## CS代写|机器学习代写Machine Learning代考|Neuron Model

Research on neural networks started quite a long time ago, and it has become a broad and interdisciplinary research field today. Though neural networks have various definitions across disciplines, this book uses a widely adopted one: “Artificial neural networks are massively parallel interconnected networks of simple (usually adaptive) elements and their hierarchical organizations which are intended to interact with the objects of the real world in the same way as biological nervous systems do” (Kohonen 1988). In the context of machine learning, neural networks refer to “neural networks learning”, or in other words, the intersection of machine learning research and neural networks research.

The basic element of neural networks is neuron, which is the “simple element” in the above definition. In biological neural networks, the neurons, when “excited”, send neurotransmitters to interconnected neurons to change their electric potentials. When the electric potential exceeds a threshold, the neuron is activated (i.e., “excited”), and it will send neurotransmitters to other neurons.

In 1943, (McCulloch and Pitts 1943) abstracted the above process into a simple model called the McCulloch-Pitts model (M-P neuron model), which is still in use today. As illustrated in – Figure 5.1, each neuron in the M-P neuron model receives input signals from $n$ neurons via weighted connections. The weighted sum of received signals is compared against the threshold, and the output signal is produced by the activation function.

The ideal activation function is the step function illustrated in – Figure 5.2a, which maps the input value to the output value ” 0 ” (non-excited) or ” 1 ” (excited). Since the step function has some undesired properties such as being discontinuous and non-smooth, we often use the sigmoid function instead. – Figure 5.2b illustrates a typical sigmoid function that squashes the input values from a large interval into the open unit interval $(0,1)$, and hence also is known as the squashing function.

## CS代写|机器学习代写Machine Learning代考|Perceptron and Multi-layer Network

Perceptron is a binary classifier consisting of two layers of neurons, as illustrated in $-$ Figure 5.3. The input layer receives external signals and transmits them to the output layer, which is an M-P neuron, also known as threshold logic unit.

Perceptron can easily implement the logic operations “AND”, “OR”, and “NOT”. Suppose the function $f$ in $y=$ $f\left(\sum_i w_i x_i-\theta\right)$ is the step function shown in $\bullet$ Figure $5.2$, the logic operations can be implemented as follows:

• “AND” $\left(x_1 \wedge x_2\right)$ : letting $w_1=w_2=1, \theta=2$, then $y=$ $f\left(1 \cdot x_1+1 \cdot x_2-2\right)$, and $y=1$ if and only if $x_1=x_2=1$;
• “OR” $\left(x_1 \vee x_2\right)$ : letting $w_1=w_2=1, \theta=0.5$, then $y=$ $f\left(1 \cdot x_1+1 \cdot x_2-0.5\right)$, and $y=1$ when $x_1=1$ or $x_2=1$;
• “NOT” $\left(\neg x_1\right)$ : letting $w_1=-0.6, w_2=0, \theta=-0.5$, then $y=f\left(-0.6 \cdot x_1+0 \cdot x_2+0.5\right)$, and $y=0$ when $x_1=1$ and $y=1$ when $x_1=0$.

More generally, the weight $w_i(i=1,2, \ldots, n)$ and threshold $\theta$ can be learned from training data.
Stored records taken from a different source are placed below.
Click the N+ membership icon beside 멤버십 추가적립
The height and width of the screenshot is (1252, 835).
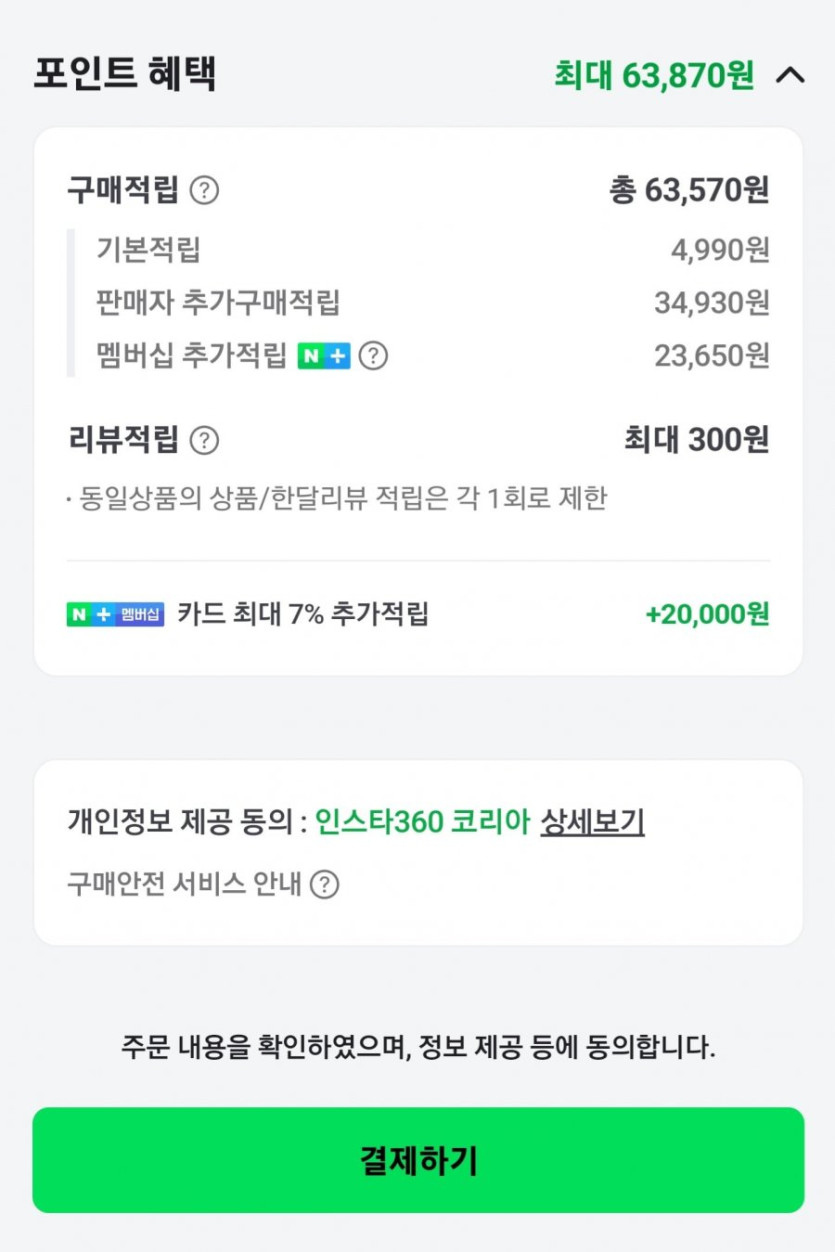pos(324,355)
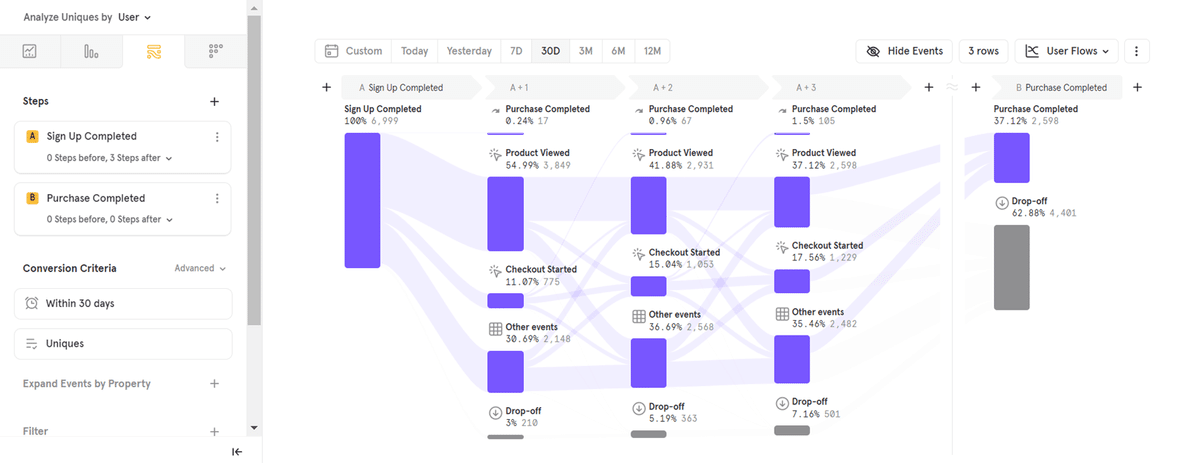Open the Purchase Completed step options menu
1200x463 pixels.
click(217, 198)
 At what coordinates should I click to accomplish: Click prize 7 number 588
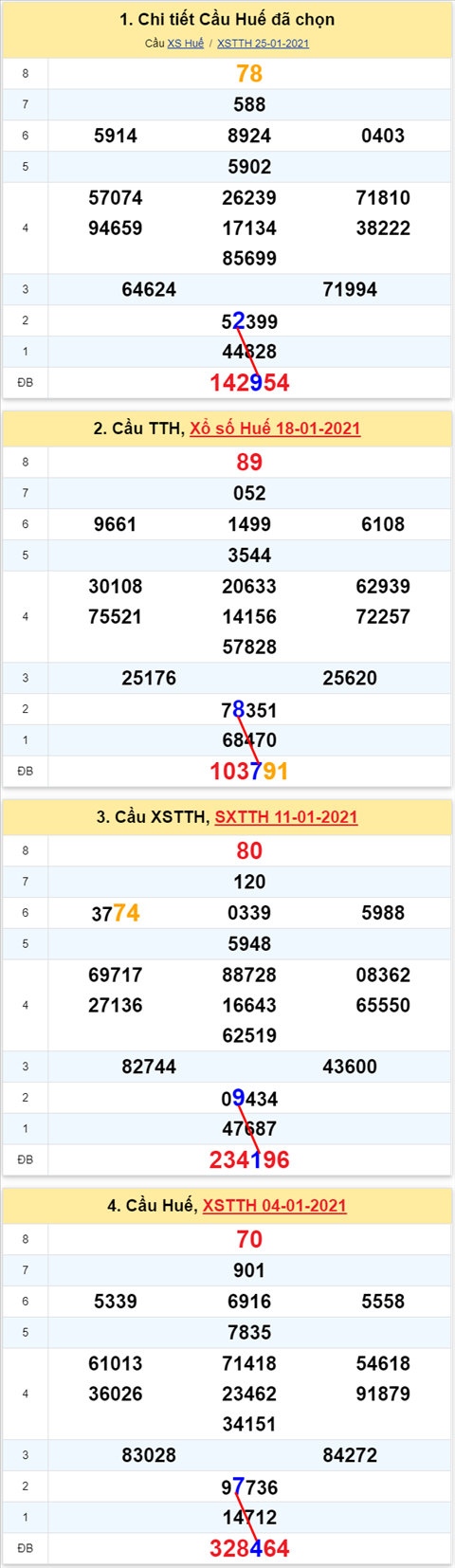click(249, 105)
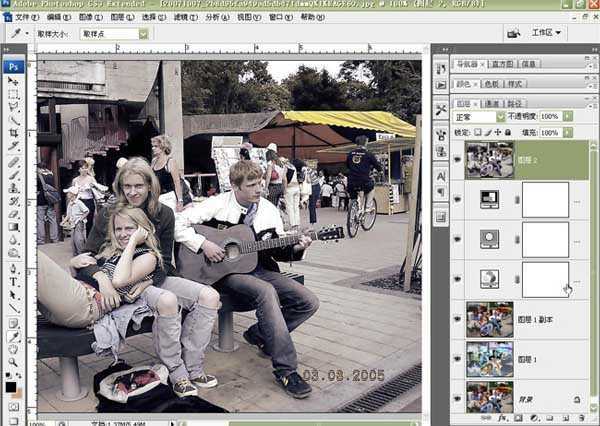Click the opacity 100% input field
This screenshot has width=600, height=426.
548,117
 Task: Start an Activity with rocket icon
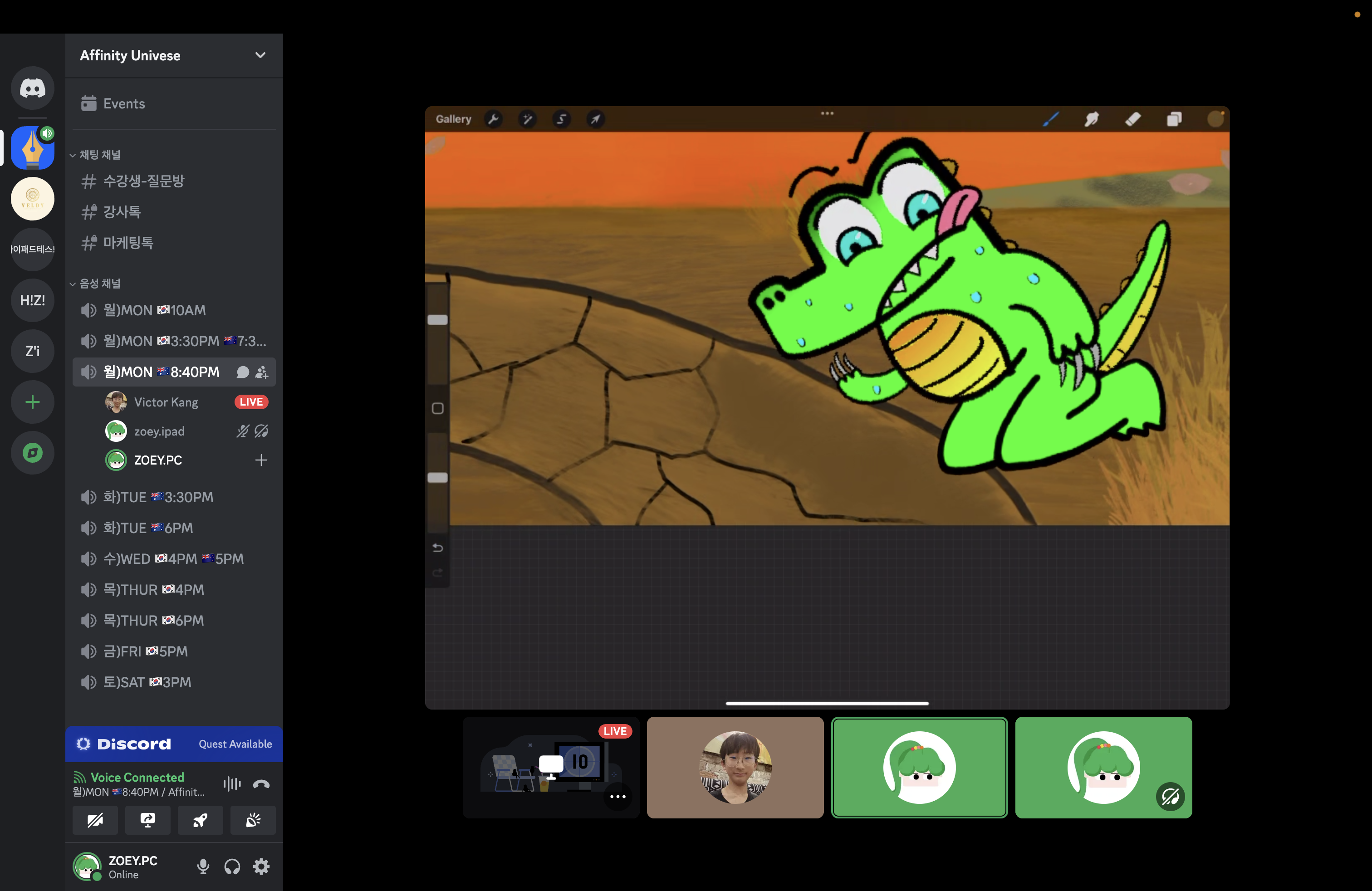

If we consider the threshold $\theta$ as a dummy node with the connection weight $w_{n+1}$ and fixed input $-1.0$, then the weight and threshold are unified as weight learning. The learning of perceptron is simple: for training sample $(\boldsymbol{x}, y)$, if the perceptron outputs $\hat{y}$, then the weight is updated by
$$w_i \leftarrow w_i+\Delta w_i,$$
$$\Delta w_i=\eta(y-\hat{y}) x_i,$$
where $\eta \in(0,1)$ is known as the learning rate. From (5.1) we can see that the perceptron remains unchanged if it correctly predicts the sample $(\boldsymbol{x}, y)$ (i.e., $\hat{y}=y)$. Otherwise, the weight is updated based on the degree of error.